Vorliegender Text:
------------------------------------------------
Stimmungsmache im Netz

Hetze auf Tagesbefehl

Eine Computertaste mit der Aufschrift "hass" und dem Schatten eines Paragraphen-Zeichens darüber
Hasskommentare werden von rechten Gruppen gezielt organisiert © imago / Christian Ohde
Jens Jessen und Falk Steiner im Gespräch mit Anke Schaefer  · 21.02.2018
Rechte Gruppen machen im Netz gezielt Stimmung und das sogar in organisierter Form. Unser Studiogast, der "Zeit"-Journalist Jens Jessen sprach darüber mit unserem Internet-Experten Falk Steiner.
Für viele Hass-Kommentare im Internet ist Experten zufolge eine verschwindend kleine Minderheit der Nutzer verantwortlich, wie eine Studie zeigt, über die NDR und Süddeutsche Zeitung heute berichten.
Bei Hass-Kommentaren auf Facebook geht demnach die Hälfte der Likes - also Klicks, die Zustimmung signalisieren - auf nur fünf Prozent der Accounts zurück. In dieser lautstarken Minderheit gebe es außerdem einen extrem aktiven Kern.
Jens Jessen
Unser Studiogast, der "Zeit"-Journalist Jens Jessen© picture-alliance/ dpa / Steffen Kugler
Unser Studiogast, der "Zeit"-Journalist Jens Jessen, hält Auswirkungen auf das Ergebnis der Bundestagswahl 2017 für möglich:
"Wenn man unterstellt, dass es viele Leute gibt, die mit AfD-Inhalten schon sympathisiert haben, aber vielleicht noch nicht bereit waren, dort ihr Kreuz zu machen."
Dennoch würde er davor warnen, solchen Aktionen im Netz zu viel Einfluss zuzubilligen:
"Das kann auch verlockend sein, weil man dann denkt, die Leute sind eher verwirrt als böse."
Seiner Erfahrung nach seien die meisten AfD-Wähler leider sehr überzeugt von ihrer Partei und benötigten nicht unbedingt einen solchen Anstoß.

Militärisch organisierte rechte Aktivisten

"Man muss sich das ganze als ziemlich schlagkräftige Aktivistengruppe vorstellen", sagte der Internet-Experte und Hauptstadtjournalist Falk Steiner im Deutschlandfunk Kultur. Die "Gruppe Reconquista Germanica" sei fast schon militärisch durchorganisiert und es gebe eine gegenläufige Aktivistengruppe, die sich dort eingeschlichen habe und nun nach und nach die Materialien aus internen Zirkeln öffentlich mache. Ihr Name ist "Alt-Right-Leaks".
------------------------------------------------
Bereitgestelltes Material:

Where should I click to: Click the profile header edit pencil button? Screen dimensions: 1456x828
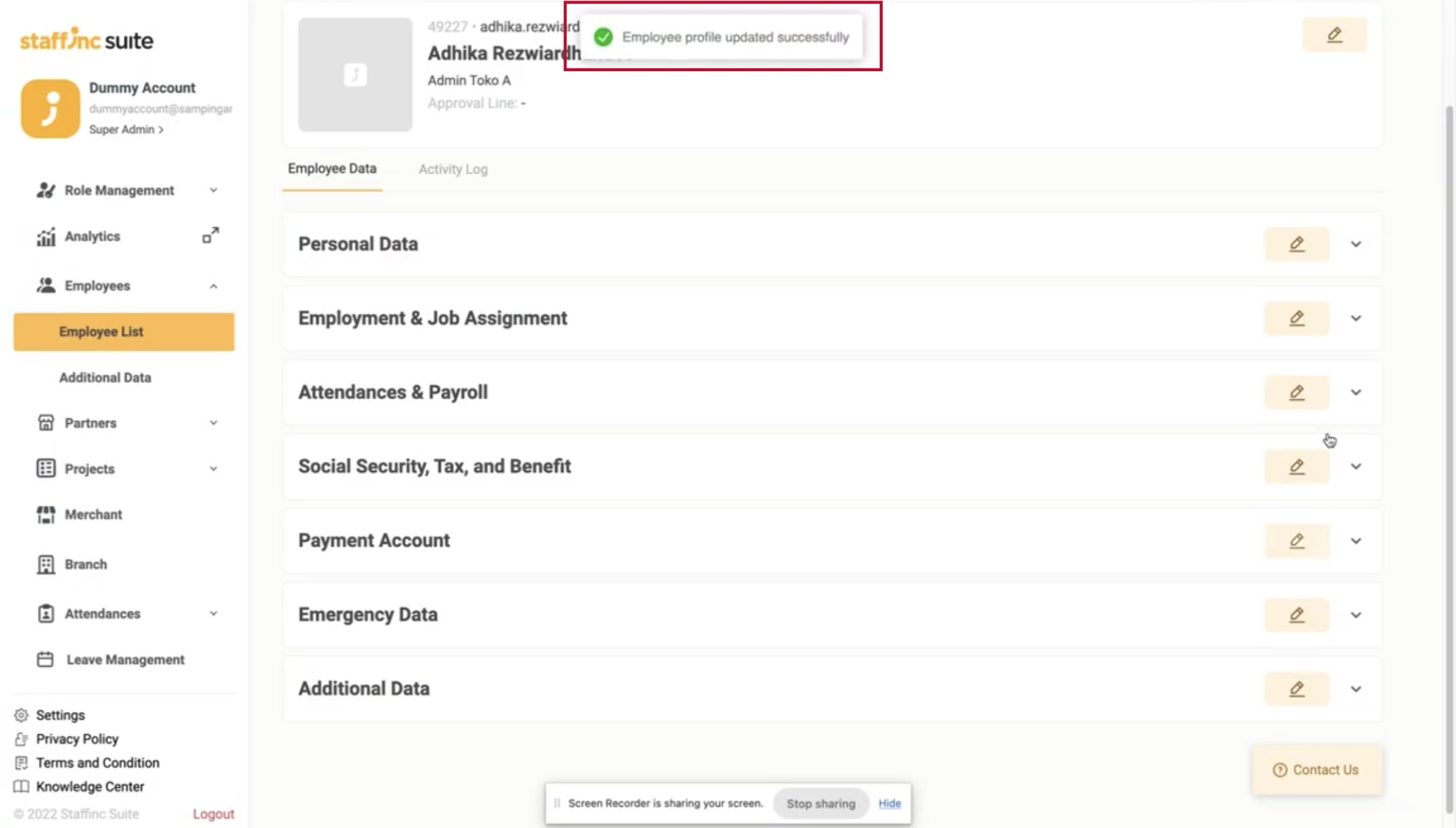[x=1334, y=35]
------------------------------------------------
Greif den Text über organisierte Hetze im Netz auf und schreib ihn nach dem letzten Satz weiter. Die Zeilen werden für diese Übung nicht gebraucht.

Lösung:
Sie lege offen, dass die "Gruppe Reconquista Germanica" mit einer klaren Befehlsstruktur und auf Tagesbefehl arbeite. Da werde dann der Auftrag erteilt, Stimmung zu machen, beispielsweise gegen einen Artikel von Jessen in der "Zeit". Auf diese Weise würden möglichst viele Nutzer und deren Konten dazu benutzt, um dort entsprechend zu kommentieren.
"Das ist so ein bisschen die Vorgehensweise des Ganzen und das führt dann auch zu dem, was dann auch Wissenschaftler meinen, herausgefunden zu haben", sagte Steiner.
Falk Steiner
Falk Steiner ist Internet-Experte und Hauptstadtkorrespondent bei Deutschlandfunk Kultur © Deutschlandradio / Bettina Straub

Handbuch für Störmanöver

Die derzeit diskutierte Studie behaupte, dass insgesamt fünf Prozent der Internet-Nutzer für 50 Prozent der entsprechenden Beiträge verantwortlich seien und ein Prozent der Nutzer verantworte sogar 25 Prozent.
"Das deutet schon darauf hin, dass es dort einen hochaktiven Kern gibt innerhalb dieser Medien-Aktivistengruppe von Rechts."
Sie verwendeten auch ein Handbuch, das beispielsweise empfehle, sich auf gemeinsame Schlagworte zu einigen.
Ein weiterer Tipp sei, sich zu bestimmten Uhrzeiten zu verabreden, denn in der Nacht seien die Redaktionen meist spärlich besetzt, um die Kommentarspalten der Medien zu pflegen.
"Da kann man gar nicht mehr entsprechend hinterherputzen hinter dem, was dort hineingekübelt wird."
Jessen zeigte sich in diesem Punkt skeptisch, denn Medien, die solche Kommentarspalten anböten, wüssten darüber Bescheid. "Da gibt es auch schon Nacht- und Frühmorgens-Kommandos", sagte er. "Das ist schon bekannt." Er wisse allerdings nicht, wie gut die Personaldecke, beispielsweise bei "Zeit"-Online für solche Fälle sei.

Social Bots haben eher geringen Einfluss - Der Datenjournalist Michael Kreil sagte in "Studio 9", dass es keine Studie gebe, die die Auswirkungen von Social Bots belege. Sie könnten höchstens die Anzahl der Follower künstlich erhöhen: "Aber dass sich Bots tatsächlich in Diskussionen einmischen, sowas habe ich noch nicht gesehen. Dass künstliche Intelligenzen anfangen, mit uns zu diskutieren, das halte ich derzeit auch nicht für machbar."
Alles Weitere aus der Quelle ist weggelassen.